PC Rebecca Tyler, the officer in the case, said: "This is something that my colleagues and I will remember for the rest of our careers.
"Two puppies were found bleeding with stitches in their ears and were hardly breathing. Another puppy was found with the same injuries hidden behind a sofa. A further three puppies were in the property but had not had the procedure.”
Johnson was sentenced to 24 weeks imprisonment and ordered to pay £775 costs for the cropping of ears on three puppies.
Woodward was jailed for 19 weeks and ordered to pay £775 costs after pleading guilty to aid, abet, counsel or procure Alexander David Johnson to carry out a prohibited procedure of cropping the ears of three puppies.

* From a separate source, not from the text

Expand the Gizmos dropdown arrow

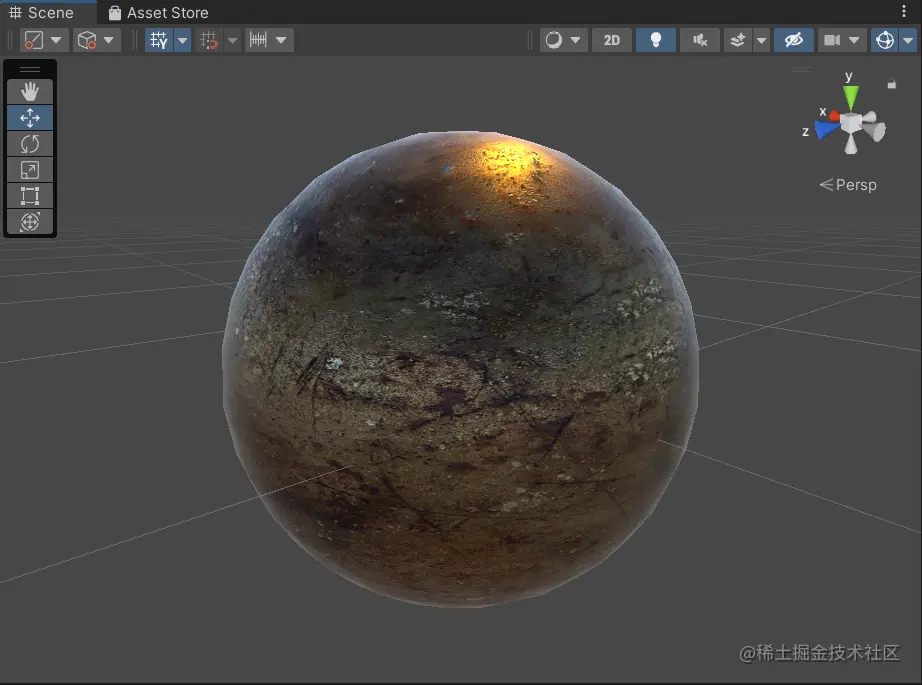(908, 40)
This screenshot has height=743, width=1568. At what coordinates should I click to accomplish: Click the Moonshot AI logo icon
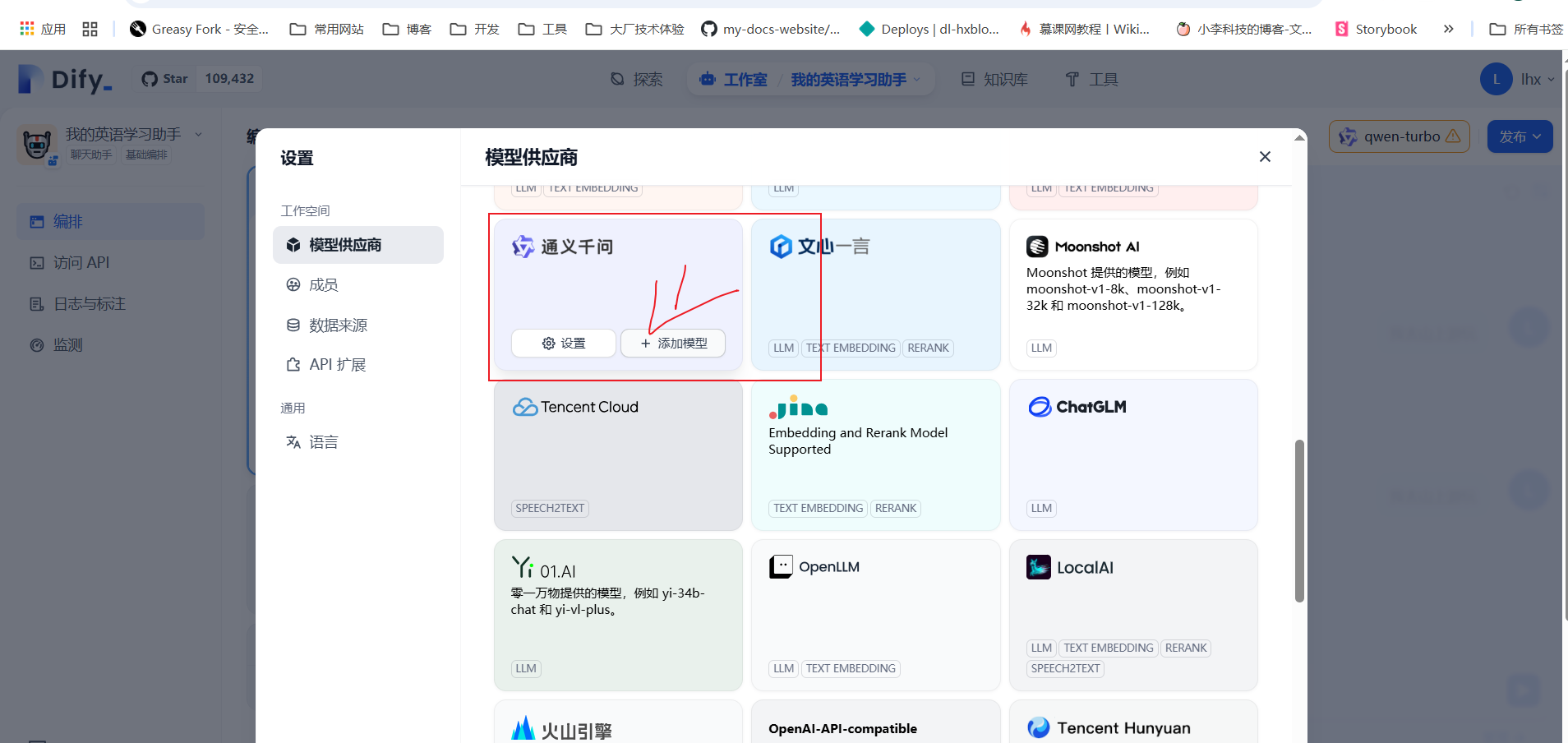[1037, 247]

Nolan was jailed for 14 weeks and ordered to pay £400 costs for being responsible for a puppy and allowing another person to carry out a prohibited procedure - cropping of ears on the animal - and permitting it to happen to failing to take steps to stop it.
All three puppies have since recovered from the ordeal and have found loving homes.
RSPCA inspector Jenny Bethel said: "In an independent expert veterinary report, which was presented to the court, it was stated that the cropping of the ears of the puppies would have caused them to suffer unnecessarily even though they were anaesthetised during the actual procedure and they suffered considerable amounts of unnecessary pain and distress after the procedure."